Dataset excerpts
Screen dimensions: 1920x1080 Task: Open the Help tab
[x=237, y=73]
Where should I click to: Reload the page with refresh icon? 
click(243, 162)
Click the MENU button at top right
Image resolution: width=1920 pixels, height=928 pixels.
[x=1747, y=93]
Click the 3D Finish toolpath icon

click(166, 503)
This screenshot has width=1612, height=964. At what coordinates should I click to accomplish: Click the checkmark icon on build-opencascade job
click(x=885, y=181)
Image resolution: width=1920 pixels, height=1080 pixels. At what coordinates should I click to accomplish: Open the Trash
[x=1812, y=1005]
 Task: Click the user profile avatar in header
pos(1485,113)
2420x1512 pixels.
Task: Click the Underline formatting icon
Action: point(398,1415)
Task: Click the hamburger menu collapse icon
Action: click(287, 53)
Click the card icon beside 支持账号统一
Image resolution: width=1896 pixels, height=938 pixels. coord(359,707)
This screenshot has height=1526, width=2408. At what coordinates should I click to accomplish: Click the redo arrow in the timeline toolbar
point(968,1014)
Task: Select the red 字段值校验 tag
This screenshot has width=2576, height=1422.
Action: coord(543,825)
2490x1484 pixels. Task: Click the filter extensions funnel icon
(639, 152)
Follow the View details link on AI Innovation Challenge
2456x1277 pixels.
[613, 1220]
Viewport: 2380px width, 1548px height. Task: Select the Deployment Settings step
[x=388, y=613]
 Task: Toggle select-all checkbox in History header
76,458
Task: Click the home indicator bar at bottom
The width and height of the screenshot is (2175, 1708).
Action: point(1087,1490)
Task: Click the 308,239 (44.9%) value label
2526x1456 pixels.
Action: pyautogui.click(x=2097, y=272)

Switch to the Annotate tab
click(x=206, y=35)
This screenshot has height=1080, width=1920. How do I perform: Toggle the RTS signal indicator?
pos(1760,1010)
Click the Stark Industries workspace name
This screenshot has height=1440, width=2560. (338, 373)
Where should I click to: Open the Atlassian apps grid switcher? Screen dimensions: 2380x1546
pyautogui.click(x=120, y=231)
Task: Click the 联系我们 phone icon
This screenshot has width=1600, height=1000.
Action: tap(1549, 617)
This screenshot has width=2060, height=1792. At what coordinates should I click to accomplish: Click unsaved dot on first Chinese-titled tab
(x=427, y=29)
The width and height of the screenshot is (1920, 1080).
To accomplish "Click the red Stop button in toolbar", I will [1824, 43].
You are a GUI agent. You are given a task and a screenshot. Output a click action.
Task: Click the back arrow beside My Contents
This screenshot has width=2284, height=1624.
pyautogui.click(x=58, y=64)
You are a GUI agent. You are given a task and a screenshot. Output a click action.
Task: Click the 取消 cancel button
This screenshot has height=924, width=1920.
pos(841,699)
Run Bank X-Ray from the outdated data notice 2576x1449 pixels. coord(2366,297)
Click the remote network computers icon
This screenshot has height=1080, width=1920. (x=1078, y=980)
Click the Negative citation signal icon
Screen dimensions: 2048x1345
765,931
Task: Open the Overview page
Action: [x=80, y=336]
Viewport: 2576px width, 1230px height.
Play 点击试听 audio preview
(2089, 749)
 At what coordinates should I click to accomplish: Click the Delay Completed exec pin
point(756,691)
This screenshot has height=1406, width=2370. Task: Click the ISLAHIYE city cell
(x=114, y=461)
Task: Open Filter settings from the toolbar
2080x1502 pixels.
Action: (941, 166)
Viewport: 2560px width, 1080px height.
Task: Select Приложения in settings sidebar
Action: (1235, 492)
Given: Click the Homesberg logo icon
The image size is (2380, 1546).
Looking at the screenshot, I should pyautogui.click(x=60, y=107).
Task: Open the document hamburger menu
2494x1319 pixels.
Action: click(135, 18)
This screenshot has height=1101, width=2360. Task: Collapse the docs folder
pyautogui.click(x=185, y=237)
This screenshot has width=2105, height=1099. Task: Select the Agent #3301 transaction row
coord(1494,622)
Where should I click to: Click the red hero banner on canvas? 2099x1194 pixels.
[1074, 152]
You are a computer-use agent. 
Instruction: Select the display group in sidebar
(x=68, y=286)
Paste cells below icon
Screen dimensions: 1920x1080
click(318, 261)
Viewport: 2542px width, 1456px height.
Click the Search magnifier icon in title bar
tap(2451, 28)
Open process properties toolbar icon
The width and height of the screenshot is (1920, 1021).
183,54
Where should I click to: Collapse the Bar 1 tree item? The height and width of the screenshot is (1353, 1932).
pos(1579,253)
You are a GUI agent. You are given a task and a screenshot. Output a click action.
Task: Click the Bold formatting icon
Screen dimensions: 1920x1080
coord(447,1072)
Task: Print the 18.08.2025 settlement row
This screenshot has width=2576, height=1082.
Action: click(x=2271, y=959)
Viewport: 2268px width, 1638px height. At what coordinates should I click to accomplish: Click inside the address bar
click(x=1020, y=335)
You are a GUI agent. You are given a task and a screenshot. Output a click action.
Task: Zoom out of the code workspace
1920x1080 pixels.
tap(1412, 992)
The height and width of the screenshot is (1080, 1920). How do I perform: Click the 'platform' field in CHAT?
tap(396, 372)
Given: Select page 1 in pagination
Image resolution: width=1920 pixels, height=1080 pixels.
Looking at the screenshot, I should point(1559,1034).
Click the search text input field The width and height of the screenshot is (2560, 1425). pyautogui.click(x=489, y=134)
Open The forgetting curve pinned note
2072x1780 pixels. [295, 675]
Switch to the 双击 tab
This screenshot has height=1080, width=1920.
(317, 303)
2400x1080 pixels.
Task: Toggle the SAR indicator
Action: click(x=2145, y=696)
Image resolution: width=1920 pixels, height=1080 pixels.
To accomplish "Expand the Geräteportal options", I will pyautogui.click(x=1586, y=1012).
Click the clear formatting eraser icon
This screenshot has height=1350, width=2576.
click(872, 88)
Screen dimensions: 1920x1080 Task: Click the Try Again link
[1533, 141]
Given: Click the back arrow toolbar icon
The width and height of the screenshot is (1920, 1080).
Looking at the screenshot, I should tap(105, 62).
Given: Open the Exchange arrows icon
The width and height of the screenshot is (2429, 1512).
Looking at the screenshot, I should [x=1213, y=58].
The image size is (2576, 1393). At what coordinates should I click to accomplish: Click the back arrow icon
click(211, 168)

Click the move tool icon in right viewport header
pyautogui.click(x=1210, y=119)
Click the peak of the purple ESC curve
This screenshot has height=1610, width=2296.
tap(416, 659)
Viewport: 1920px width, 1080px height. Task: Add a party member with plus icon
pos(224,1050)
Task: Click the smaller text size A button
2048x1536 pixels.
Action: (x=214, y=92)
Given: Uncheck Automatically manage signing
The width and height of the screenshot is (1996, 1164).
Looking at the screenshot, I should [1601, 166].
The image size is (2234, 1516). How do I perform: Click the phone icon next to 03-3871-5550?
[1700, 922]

*Task statement*
Start at the top line of the records and retype them all exactly.

*Task solution*
Screen dimensions: 1920x1080 Task: Open the Help tab
[x=237, y=73]
Where should I click to: Reload the page with refresh icon? 
click(243, 162)
Click the MENU button at top right
Image resolution: width=1920 pixels, height=928 pixels.
[x=1747, y=93]
Click the 3D Finish toolpath icon

click(166, 503)
This screenshot has width=1612, height=964. At what coordinates should I click to accomplish: Click the checkmark icon on build-opencascade job
click(x=885, y=181)
Image resolution: width=1920 pixels, height=1080 pixels. At what coordinates should I click to accomplish: Open the Trash
[x=1812, y=1005]
 Task: Click the user profile avatar in header
pos(1485,113)
2420x1512 pixels.
Task: Click the Underline formatting icon
Action: point(398,1415)
Task: Click the hamburger menu collapse icon
Action: click(287, 53)
Click the card icon beside 支持账号统一
Image resolution: width=1896 pixels, height=938 pixels. coord(359,707)
This screenshot has height=1526, width=2408. At what coordinates should I click to accomplish: Click the redo arrow in the timeline toolbar
point(968,1014)
Task: Select the red 字段值校验 tag
This screenshot has width=2576, height=1422.
Action: coord(543,825)
2490x1484 pixels. Task: Click the filter extensions funnel icon
(639, 152)
Follow the View details link on AI Innovation Challenge
2456x1277 pixels.
[613, 1220]
Viewport: 2380px width, 1548px height. Task: Select the Deployment Settings step
[x=388, y=613]
 Task: Toggle select-all checkbox in History header
76,458
Task: Click the home indicator bar at bottom
The width and height of the screenshot is (2175, 1708).
Action: point(1087,1490)
Task: Click the 308,239 (44.9%) value label
2526x1456 pixels.
Action: pyautogui.click(x=2097, y=272)

Switch to the Annotate tab
click(x=206, y=35)
This screenshot has height=1080, width=1920. How do I perform: Toggle the RTS signal indicator?
pos(1760,1010)
Click the Stark Industries workspace name
This screenshot has height=1440, width=2560. (338, 373)
Where should I click to: Open the Atlassian apps grid switcher? Screen dimensions: 2380x1546
pyautogui.click(x=120, y=231)
Task: Click the 联系我们 phone icon
This screenshot has width=1600, height=1000.
Action: tap(1549, 617)
This screenshot has width=2060, height=1792. At what coordinates should I click to accomplish: Click unsaved dot on first Chinese-titled tab
(x=427, y=29)
The width and height of the screenshot is (1920, 1080).
To accomplish "Click the red Stop button in toolbar", I will [1824, 43].
You are a GUI agent. You are given a task and a screenshot. Output a click action.
Task: Click the back arrow beside My Contents
This screenshot has width=2284, height=1624.
pyautogui.click(x=58, y=64)
You are a GUI agent. You are given a task and a screenshot. Output a click action.
Task: Click the 取消 cancel button
This screenshot has height=924, width=1920.
pos(841,699)
Run Bank X-Ray from the outdated data notice 2576x1449 pixels. coord(2366,297)
Click the remote network computers icon
This screenshot has height=1080, width=1920. (x=1078, y=980)
Click the Negative citation signal icon
Screen dimensions: 2048x1345
765,931
Task: Open the Overview page
Action: [x=80, y=336]
Viewport: 2576px width, 1230px height.
Play 点击试听 audio preview
(2089, 749)
 At what coordinates should I click to accomplish: Click the Delay Completed exec pin
point(756,691)
This screenshot has height=1406, width=2370. Task: Click the ISLAHIYE city cell
(x=114, y=461)
Task: Open Filter settings from the toolbar
2080x1502 pixels.
Action: (941, 166)
Viewport: 2560px width, 1080px height.
Task: Select Приложения in settings sidebar
Action: (1235, 492)
Given: Click the Homesberg logo icon
The image size is (2380, 1546).
Looking at the screenshot, I should pyautogui.click(x=60, y=107).
Task: Open the document hamburger menu
2494x1319 pixels.
Action: click(135, 18)
This screenshot has height=1101, width=2360. Task: Collapse the docs folder
pyautogui.click(x=185, y=237)
This screenshot has width=2105, height=1099. Task: Select the Agent #3301 transaction row
coord(1494,622)
Where should I click to: Click the red hero banner on canvas? 2099x1194 pixels.
[1074, 152]
You are a computer-use agent. 
Instruction: Select the display group in sidebar
(x=68, y=286)
Paste cells below icon
Screen dimensions: 1920x1080
click(318, 261)
Viewport: 2542px width, 1456px height.
Click the Search magnifier icon in title bar
tap(2451, 28)
Open process properties toolbar icon
The width and height of the screenshot is (1920, 1021).
183,54
Where should I click to: Collapse the Bar 1 tree item? The height and width of the screenshot is (1353, 1932).
pos(1579,253)
You are a GUI agent. You are given a task and a screenshot. Output a click action.
Task: Click the Bold formatting icon
Screen dimensions: 1920x1080
coord(447,1072)
Task: Print the 18.08.2025 settlement row
This screenshot has width=2576, height=1082.
Action: click(x=2271, y=959)
Viewport: 2268px width, 1638px height. At what coordinates should I click to accomplish: Click inside the address bar
click(x=1020, y=335)
You are a GUI agent. You are given a task and a screenshot. Output a click action.
Task: Zoom out of the code workspace
1920x1080 pixels.
tap(1412, 992)
The height and width of the screenshot is (1080, 1920). How do I perform: Click the 'platform' field in CHAT?
tap(396, 372)
Given: Select page 1 in pagination
Image resolution: width=1920 pixels, height=1080 pixels.
Looking at the screenshot, I should point(1559,1034).
Click the search text input field The width and height of the screenshot is (2560, 1425). pyautogui.click(x=489, y=134)
Open The forgetting curve pinned note
2072x1780 pixels. [295, 675]
Switch to the 双击 tab
This screenshot has height=1080, width=1920.
(317, 303)
2400x1080 pixels.
Task: Toggle the SAR indicator
Action: click(x=2145, y=696)
Image resolution: width=1920 pixels, height=1080 pixels.
To accomplish "Expand the Geräteportal options", I will pyautogui.click(x=1586, y=1012).
Click the clear formatting eraser icon
This screenshot has height=1350, width=2576.
click(872, 88)
Screen dimensions: 1920x1080 Task: Click the Try Again link
[1533, 141]
Given: Click the back arrow toolbar icon
The width and height of the screenshot is (1920, 1080).
Looking at the screenshot, I should tap(105, 62).
Given: Open the Exchange arrows icon
The width and height of the screenshot is (2429, 1512).
Looking at the screenshot, I should [x=1213, y=58].
The image size is (2576, 1393). At what coordinates should I click to accomplish: Click the back arrow icon
click(211, 168)

Click the move tool icon in right viewport header
pyautogui.click(x=1210, y=119)
Click the peak of the purple ESC curve
This screenshot has height=1610, width=2296.
tap(416, 659)
Viewport: 1920px width, 1080px height. Task: Add a party member with plus icon
pos(224,1050)
Task: Click the smaller text size A button
2048x1536 pixels.
Action: (x=214, y=92)
Given: Uncheck Automatically manage signing
The width and height of the screenshot is (1996, 1164).
Looking at the screenshot, I should [1601, 166].
The image size is (2234, 1516). How do I perform: Click the phone icon next to 03-3871-5550?
[1700, 922]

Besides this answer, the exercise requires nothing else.